Federated Foundation Models for Healthcare Diagnostics
Latika Chawla, Anurag Shrivastava, Mohammed I. Habelalmateen, Himanshu Shekhar, Praveen Mittal, Shubham Sharma
Abstract
The paper describes the design space, technical possibilities and practical issues of Federated Foundation Models (FFMs) with the aim of performing privacy-preserving, multi-modal, diagnostics of healthcare. We propose that, given that foundation models (large pre-trained multimodal models) and federated learning paradigms converge, an ability to do powerful cross-institutional clinical reasoning on heterogeneous data sources (medical images, clinical notes, time-series vitals, and structured EHR) and retain patient data at home will be possible. FFMs are also argued to be more sample efficient, have good zero- and few-shot generalization to infrequent conditions and modality-agnostic transfer learning which may be obtained even with no site-specific labels. However, realizing these benefits requires addressing privacy leakage in shared updates, distributional heterogeneity across sites, communication and compute constraints, clinically meaningful uncertainty estimation, and regulatory and auditability requirements.

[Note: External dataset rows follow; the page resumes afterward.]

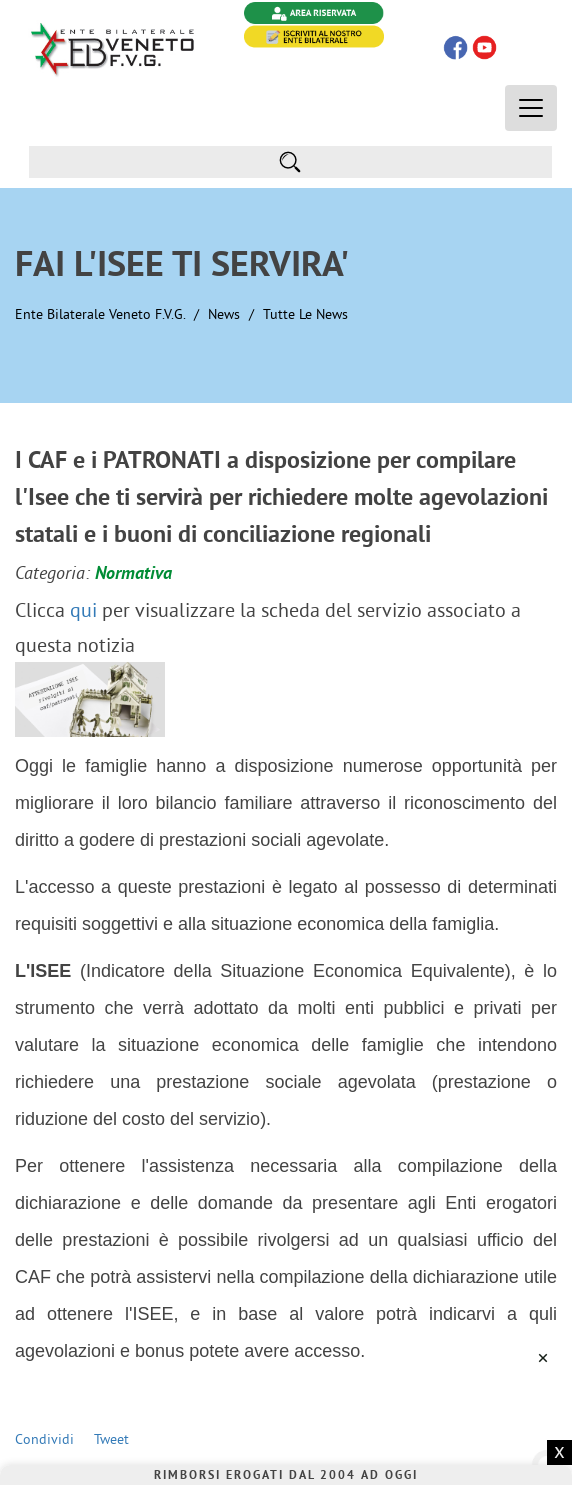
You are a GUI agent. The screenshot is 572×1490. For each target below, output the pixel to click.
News (224, 314)
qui (83, 609)
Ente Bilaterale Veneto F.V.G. (100, 314)
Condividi (44, 1439)
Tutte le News (305, 314)
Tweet (111, 1439)
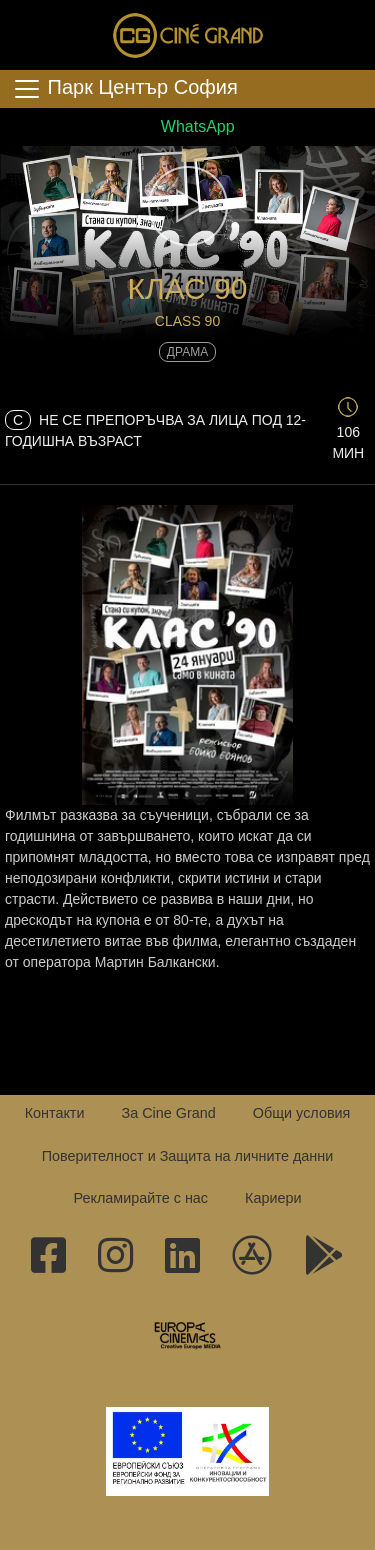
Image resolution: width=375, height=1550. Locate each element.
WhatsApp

We propose a conceptual FFM architecture that combines (i) foundation-model pretraining on large de-identified multimodal corpora, (ii) privacy enhancing technologies (differential privacy, secure aggregation, and homomorphic/SMPCprimitives) during federated adaptation, and (iii) modular finetuning with clinically informed alignment and uncertainty calibration. We also outline a research agenda and evaluation protocol—benchmarks, privacy/utility trade-off metrics, and stress tests on cross-institutional robustness—necessary to credibly assess FFMs for deployment. Our synthesis highlights that while FFMs can materially advance automated, multimodal diagnostics, their safe clinical use depends on systematic privacy guarantees, interpretability, and institution-level validation.